- **GIVEN EXERCISE**
Express every line of the items below as a JSON list of strings, one string per line, omitting blank lines.

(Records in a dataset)
◆ ◆ ◆ ◆ ◆ ◆ ◆
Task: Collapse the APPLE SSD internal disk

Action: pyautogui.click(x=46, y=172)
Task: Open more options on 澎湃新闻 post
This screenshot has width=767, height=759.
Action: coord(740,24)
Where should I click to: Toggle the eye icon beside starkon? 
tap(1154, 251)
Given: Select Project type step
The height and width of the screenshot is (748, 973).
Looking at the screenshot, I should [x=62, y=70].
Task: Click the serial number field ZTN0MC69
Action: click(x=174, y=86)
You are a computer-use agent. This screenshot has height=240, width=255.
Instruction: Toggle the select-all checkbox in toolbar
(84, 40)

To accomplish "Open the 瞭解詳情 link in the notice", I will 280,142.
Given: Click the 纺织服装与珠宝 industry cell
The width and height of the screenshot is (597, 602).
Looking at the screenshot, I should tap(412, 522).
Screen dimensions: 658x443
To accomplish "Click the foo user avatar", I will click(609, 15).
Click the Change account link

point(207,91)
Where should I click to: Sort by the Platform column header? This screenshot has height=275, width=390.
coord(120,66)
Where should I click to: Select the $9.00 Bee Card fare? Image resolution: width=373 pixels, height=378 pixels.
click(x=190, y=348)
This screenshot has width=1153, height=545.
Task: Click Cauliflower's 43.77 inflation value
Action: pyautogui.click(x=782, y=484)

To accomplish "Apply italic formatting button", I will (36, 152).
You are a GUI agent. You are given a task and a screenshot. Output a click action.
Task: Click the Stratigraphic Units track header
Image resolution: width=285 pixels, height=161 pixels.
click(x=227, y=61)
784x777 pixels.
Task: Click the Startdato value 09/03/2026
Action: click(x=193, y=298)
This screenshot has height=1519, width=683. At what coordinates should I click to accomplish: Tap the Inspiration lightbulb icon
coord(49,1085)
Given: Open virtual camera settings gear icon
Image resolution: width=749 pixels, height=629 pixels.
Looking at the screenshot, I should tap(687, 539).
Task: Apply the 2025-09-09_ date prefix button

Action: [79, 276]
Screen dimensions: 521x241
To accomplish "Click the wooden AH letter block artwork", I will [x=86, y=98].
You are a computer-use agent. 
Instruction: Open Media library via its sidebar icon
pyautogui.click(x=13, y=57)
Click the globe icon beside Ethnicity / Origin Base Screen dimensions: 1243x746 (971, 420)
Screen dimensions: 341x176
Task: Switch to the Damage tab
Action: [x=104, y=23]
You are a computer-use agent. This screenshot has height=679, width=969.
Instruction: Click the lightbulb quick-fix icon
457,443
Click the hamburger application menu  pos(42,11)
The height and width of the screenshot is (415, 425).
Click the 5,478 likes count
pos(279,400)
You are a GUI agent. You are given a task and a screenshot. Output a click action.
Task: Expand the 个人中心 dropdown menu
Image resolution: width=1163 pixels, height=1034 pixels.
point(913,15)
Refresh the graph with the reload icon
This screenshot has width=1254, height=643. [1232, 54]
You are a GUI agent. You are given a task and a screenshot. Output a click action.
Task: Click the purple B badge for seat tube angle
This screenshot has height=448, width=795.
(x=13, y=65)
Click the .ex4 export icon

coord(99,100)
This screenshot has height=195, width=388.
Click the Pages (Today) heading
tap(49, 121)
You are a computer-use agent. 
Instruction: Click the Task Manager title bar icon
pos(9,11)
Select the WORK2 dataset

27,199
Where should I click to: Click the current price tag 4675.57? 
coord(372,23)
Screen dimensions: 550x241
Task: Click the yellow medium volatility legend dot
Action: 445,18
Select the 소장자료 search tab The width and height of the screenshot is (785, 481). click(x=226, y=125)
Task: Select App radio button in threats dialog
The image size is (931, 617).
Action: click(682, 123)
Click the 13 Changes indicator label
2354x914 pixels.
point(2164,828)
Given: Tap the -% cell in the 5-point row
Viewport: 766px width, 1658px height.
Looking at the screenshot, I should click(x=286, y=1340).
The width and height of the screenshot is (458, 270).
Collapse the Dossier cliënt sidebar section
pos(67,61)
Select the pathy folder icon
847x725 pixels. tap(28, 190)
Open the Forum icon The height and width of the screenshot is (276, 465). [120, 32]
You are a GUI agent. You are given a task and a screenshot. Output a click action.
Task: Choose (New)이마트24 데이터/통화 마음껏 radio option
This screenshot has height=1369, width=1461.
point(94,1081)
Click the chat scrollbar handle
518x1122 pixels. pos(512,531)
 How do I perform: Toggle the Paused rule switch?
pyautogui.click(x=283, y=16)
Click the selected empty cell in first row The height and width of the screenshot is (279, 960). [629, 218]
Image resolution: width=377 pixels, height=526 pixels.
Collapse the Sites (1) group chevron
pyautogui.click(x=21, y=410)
◆ ◆ ◆ ◆ ◆ ◆ ◆
- **SOLUTION**
[
  "Task: Collapse the APPLE SSD internal disk",
  "Action: pyautogui.click(x=46, y=172)",
  "Task: Open more options on 澎湃新闻 post",
  "This screenshot has width=767, height=759.",
  "Action: coord(740,24)",
  "Where should I click to: Toggle the eye icon beside starkon? ",
  "tap(1154, 251)",
  "Given: Select Project type step",
  "The height and width of the screenshot is (748, 973).",
  "Looking at the screenshot, I should [x=62, y=70].",
  "Task: Click the serial number field ZTN0MC69",
  "Action: click(x=174, y=86)",
  "You are a computer-use agent. This screenshot has height=240, width=255.",
  "Instruction: Toggle the select-all checkbox in toolbar",
  "(84, 40)",
  "To accomplish \"Open the 瞭解詳情 link in the notice\", I will 280,142.",
  "Given: Click the 纺织服装与珠宝 industry cell",
  "The width and height of the screenshot is (597, 602).",
  "Looking at the screenshot, I should tap(412, 522).",
  "Screen dimensions: 658x443",
  "To accomplish \"Click the foo user avatar\", I will click(609, 15).",
  "Click the Change account link",
  "point(207,91)",
  "Where should I click to: Sort by the Platform column header? This screenshot has height=275, width=390.",
  "coord(120,66)",
  "Where should I click to: Select the $9.00 Bee Card fare? Image resolution: width=373 pixels, height=378 pixels.",
  "click(x=190, y=348)",
  "This screenshot has width=1153, height=545.",
  "Task: Click Cauliflower's 43.77 inflation value",
  "Action: pyautogui.click(x=782, y=484)",
  "To accomplish \"Apply italic formatting button\", I will (36, 152).",
  "You are a GUI agent. You are given a task and a screenshot. Output a click action.",
  "Task: Click the Stratigraphic Units track header",
  "Image resolution: width=285 pixels, height=161 pixels.",
  "click(x=227, y=61)",
  "784x777 pixels.",
  "Task: Click the Startdato value 09/03/2026",
  "Action: click(x=193, y=298)",
  "This screenshot has height=1519, width=683. At what coordinates should I click to accomplish: Tap the Inspiration lightbulb icon",
  "coord(49,1085)",
  "Given: Open virtual camera settings gear icon",
  "Image resolution: width=749 pixels, height=629 pixels.",
  "Looking at the screenshot, I should tap(687, 539).",
  "Task: Apply the 2025-09-09_ date prefix button",
  "Action: [79, 276]",
  "Screen dimensions: 521x241",
  "To accomplish \"Click the wooden AH letter block artwork\", I will [x=86, y=98].",
  "You are a computer-use agent. ",
  "Instruction: Open Media library via its sidebar icon",
  "pyautogui.click(x=13, y=57)",
  "Click the globe icon beside Ethnicity / Origin Base Screen dimensions: 1243x746 (971, 420)",
  "Screen dimensions: 341x176",
  "Task: Switch to the Damage tab",
  "Action: [x=104, y=23]",
  "You are a computer-use agent. This screenshot has height=679, width=969.",
  "Instruction: Click the lightbulb quick-fix icon",
  "457,443",
  "Click the hamburger application menu  pos(42,11)",
  "The height and width of the screenshot is (415, 425).",
  "Click the 5,478 likes count",
  "pos(279,400)",
  "You are a GUI agent. You are given a task and a screenshot. Output a click action.",
  "Task: Expand the 个人中心 dropdown menu",
  "Image resolution: width=1163 pixels, height=1034 pixels.",
  "point(913,15)",
  "Refresh the graph with the reload icon",
  "This screenshot has width=1254, height=643. [1232, 54]",
  "You are a GUI agent. You are given a task and a screenshot. Output a click action.",
  "Task: Click the purple B badge for seat tube angle",
  "This screenshot has height=448, width=795.",
  "(x=13, y=65)",
  "Click the .ex4 export icon",
  "coord(99,100)",
  "This screenshot has height=195, width=388.",
  "Click the Pages (Today) heading",
  "tap(49, 121)",
  "You are a computer-use agent. ",
  "Instruction: Click the Task Manager title bar icon",
  "pos(9,11)",
  "Select the WORK2 dataset",
  "27,199",
  "Where should I click to: Click the current price tag 4675.57? ",
  "coord(372,23)",
  "Screen dimensions: 550x241",
  "Task: Click the yellow medium volatility legend dot",
  "Action: 445,18",
  "Select the 소장자료 search tab The width and height of the screenshot is (785, 481). click(x=226, y=125)",
  "Task: Select App radio button in threats dialog",
  "The image size is (931, 617).",
  "Action: click(682, 123)",
  "Click the 13 Changes indicator label",
  "2354x914 pixels.",
  "point(2164,828)",
  "Given: Tap the -% cell in the 5-point row",
  "Viewport: 766px width, 1658px height.",
  "Looking at the screenshot, I should click(x=286, y=1340).",
  "The width and height of the screenshot is (458, 270).",
  "Collapse the Dossier cliënt sidebar section",
  "pos(67,61)",
  "Select the pathy folder icon",
  "847x725 pixels. tap(28, 190)",
  "Open the Forum icon The height and width of the screenshot is (276, 465). [120, 32]",
  "You are a GUI agent. You are given a task and a screenshot. Output a click action.",
  "Task: Choose (New)이마트24 데이터/통화 마음껏 radio option",
  "This screenshot has height=1369, width=1461.",
  "point(94,1081)",
  "Click the chat scrollbar handle",
  "518x1122 pixels. pos(512,531)",
  " How do I perform: Toggle the Paused rule switch?",
  "pyautogui.click(x=283, y=16)",
  "Click the selected empty cell in first row The height and width of the screenshot is (279, 960). [629, 218]",
  "Image resolution: width=377 pixels, height=526 pixels.",
  "Collapse the Sites (1) group chevron",
  "pyautogui.click(x=21, y=410)"
]